本文针对多机器人同时定位与建图中所面临的上述问题展开研究,具体研究内容包括:
1.为了达到多个机器人既高效又准确地建图,在每个建图阶段开始,依据机器人不确定性大小判定机器人所处状态,处于定位增强状态的机器人通过观测曾经被观测过的路标或通过其他机器人协助的方法来提高定位准确性。机器人通过竞争方式获得执行定位增强任务的权利。除执行定位增强机器人外,其他机器人均进入探索状态。由此实现机器人间的协作建图。为提高建图效率,在每个建图阶段内各机器人采用局部子地图方法,待接收到阶段终止信号后,停止建图并将各自的局部子地图融合到全局地图中。

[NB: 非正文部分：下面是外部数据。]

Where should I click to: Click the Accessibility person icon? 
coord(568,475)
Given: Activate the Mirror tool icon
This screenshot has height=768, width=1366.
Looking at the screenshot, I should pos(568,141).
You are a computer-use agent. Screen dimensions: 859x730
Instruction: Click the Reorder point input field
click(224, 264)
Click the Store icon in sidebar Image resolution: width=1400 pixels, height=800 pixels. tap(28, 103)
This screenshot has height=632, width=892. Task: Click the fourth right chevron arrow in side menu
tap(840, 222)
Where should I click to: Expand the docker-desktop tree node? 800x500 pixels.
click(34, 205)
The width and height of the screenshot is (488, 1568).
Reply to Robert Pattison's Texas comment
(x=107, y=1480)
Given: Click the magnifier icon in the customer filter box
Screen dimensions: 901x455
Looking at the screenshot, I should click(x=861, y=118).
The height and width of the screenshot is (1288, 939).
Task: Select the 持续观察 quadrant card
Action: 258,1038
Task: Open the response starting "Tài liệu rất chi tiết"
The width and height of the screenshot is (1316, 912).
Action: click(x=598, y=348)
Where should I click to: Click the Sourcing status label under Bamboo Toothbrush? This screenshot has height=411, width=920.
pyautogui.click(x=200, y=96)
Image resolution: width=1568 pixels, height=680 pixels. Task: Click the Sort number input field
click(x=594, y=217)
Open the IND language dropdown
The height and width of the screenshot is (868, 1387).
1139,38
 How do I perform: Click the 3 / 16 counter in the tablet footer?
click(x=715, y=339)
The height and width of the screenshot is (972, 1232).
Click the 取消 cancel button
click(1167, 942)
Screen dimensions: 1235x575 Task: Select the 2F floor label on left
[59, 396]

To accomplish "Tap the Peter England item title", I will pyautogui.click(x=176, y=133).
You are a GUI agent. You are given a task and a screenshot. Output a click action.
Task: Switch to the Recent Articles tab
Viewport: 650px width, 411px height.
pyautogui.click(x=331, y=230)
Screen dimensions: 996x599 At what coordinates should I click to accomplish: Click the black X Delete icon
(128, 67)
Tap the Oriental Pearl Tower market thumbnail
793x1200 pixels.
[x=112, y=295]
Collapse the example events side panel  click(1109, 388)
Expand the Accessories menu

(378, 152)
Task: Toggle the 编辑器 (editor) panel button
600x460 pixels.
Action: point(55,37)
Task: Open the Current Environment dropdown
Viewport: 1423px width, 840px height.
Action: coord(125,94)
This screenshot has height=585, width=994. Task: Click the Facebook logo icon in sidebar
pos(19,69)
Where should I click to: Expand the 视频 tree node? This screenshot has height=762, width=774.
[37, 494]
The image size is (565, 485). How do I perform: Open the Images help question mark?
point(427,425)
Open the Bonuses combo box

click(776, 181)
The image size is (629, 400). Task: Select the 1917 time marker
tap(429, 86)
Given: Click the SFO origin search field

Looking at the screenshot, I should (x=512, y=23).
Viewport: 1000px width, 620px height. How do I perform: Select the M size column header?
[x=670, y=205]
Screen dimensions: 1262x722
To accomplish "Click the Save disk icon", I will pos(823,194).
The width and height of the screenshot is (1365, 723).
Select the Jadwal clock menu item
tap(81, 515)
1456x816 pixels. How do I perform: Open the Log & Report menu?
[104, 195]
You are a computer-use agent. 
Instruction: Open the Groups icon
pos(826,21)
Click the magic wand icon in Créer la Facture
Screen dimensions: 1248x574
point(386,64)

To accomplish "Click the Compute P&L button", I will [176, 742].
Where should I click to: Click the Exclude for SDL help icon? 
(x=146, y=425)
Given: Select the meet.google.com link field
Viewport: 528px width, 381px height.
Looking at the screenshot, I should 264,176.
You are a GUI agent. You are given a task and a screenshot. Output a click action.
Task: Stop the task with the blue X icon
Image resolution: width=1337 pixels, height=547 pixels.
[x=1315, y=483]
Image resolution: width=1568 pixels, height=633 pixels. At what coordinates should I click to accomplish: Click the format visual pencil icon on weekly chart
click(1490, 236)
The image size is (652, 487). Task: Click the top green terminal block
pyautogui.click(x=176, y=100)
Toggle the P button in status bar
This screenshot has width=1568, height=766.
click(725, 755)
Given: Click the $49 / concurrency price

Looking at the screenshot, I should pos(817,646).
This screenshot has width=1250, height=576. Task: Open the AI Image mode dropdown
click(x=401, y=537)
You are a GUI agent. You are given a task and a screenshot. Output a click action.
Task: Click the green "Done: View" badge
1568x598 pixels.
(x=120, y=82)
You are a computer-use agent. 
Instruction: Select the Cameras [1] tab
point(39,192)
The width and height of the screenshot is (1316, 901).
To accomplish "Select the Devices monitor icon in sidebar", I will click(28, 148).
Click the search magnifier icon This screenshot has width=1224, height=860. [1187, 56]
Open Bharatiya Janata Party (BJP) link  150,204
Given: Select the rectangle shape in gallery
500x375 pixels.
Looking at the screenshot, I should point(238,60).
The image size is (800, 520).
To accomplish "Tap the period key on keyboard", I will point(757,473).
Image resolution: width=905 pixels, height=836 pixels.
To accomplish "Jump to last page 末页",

2.在机器人通讯距离存在约束的情况下,多个机器人采用基于最优控制的协作探索策略,创建自身周围区域的子地图,在每个建图周期内使用扩展卡尔曼滤波器估计和维护子地图状态,并在一个周期结束后联络通讯范围内的其他机器人,进行子地图的传递与融合。同时,为避免由于通讯距离受约束而带来的地图过度融合问题,每个机器人保存每个建图周期内的局部子地图,待与其他机器人相遇时只传递并融合子地图的增量部分。